Kautz, Markus, Anthoni, Peter, Meddens, Arjan J. H., Pugh, Thomas A. M., Arneth, Almut
Global change biology 2018 v.24 no.5 pp. 2079-2092
bark beetles, carbon, carbon cycle, defoliation, forest ecosystems, herbivores, organic matter, pathogens, simulation models, temperate forests, tree mortality, wildlife, United States
Biotic disturbances (BDs, for example, insects, pathogens, and wildlife herbivory) substantially affect boreal and temperate forest ecosystems globally. However, accurate impact assessments comprising larger spatial scales are lacking to date although these are critically needed given the expected disturbance intensification under a warming climate. Hence, our quantitative knowledge on current and future BD impacts, for example, on forest carbon (C) cycling, is strongly limited. We extended a dynamic global vegetation model to simulate ecosystem response to prescribed tree mortality and defoliation due to multiple biotic agents across United States forests during the period 1997–2015, and quantified the BD‐induced vegetation C loss, that is, C fluxes from live vegetation to dead organic matter pools. Annual disturbance fractions separated by BD type (tree mortality and defoliation) and agent (bark beetles, defoliator insects, other insects, pathogens, and other biotic agents) were calculated at 0.5° resolution from aerial‐surveyed data and applied within the model.
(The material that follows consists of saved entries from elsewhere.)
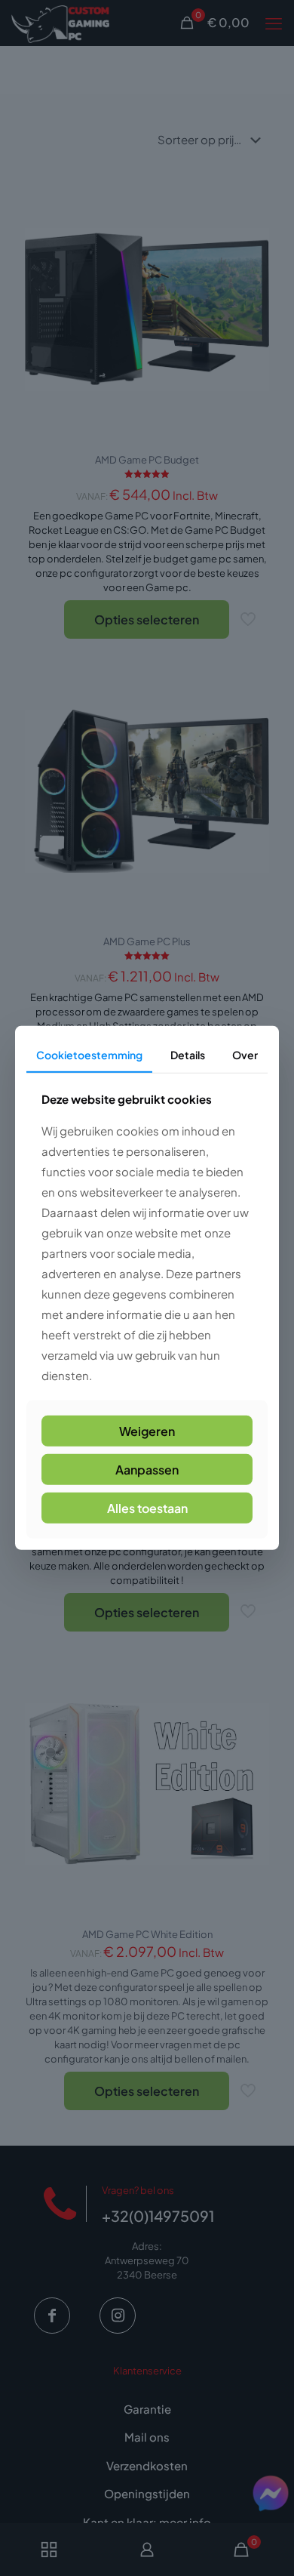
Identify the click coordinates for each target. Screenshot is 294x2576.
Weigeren (147, 1431)
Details (187, 1055)
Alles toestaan (147, 1508)
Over (245, 1055)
Simulated BD‐induced C fluxes totaled 251.6 Mt C (annual mean: 13.2 Mt C year⁻¹, SD ±7.3 Mt C year⁻¹ between years) across the study domain, to which tree mortality contributed 95% and defoliation 5%. Among BD agents, bark beetles caused most C fluxes (61%), and total insect‐induced C fluxes were about five times larger compared to non‐insect agents, for example, pathogens and wildlife. Our findings further demonstrate that BD‐induced C cycle impacts (i) displayed high spatio‐temporal variability, (ii) were dominated by different agents across BD types and regions, and (iii) were comparable in magnitude to fire‐induced impacts. This study provides the first ecosystem model‐based assessment of BD‐induced impacts on forest C cycling at the continental scale and going beyond single agent‐host systems, thus allowing for comparisons across regions, BD types, and agents. Ultimately, a perspective on the potential and limitations of a more process‐based incorporation of multiple BDs in ecosystem models is offered.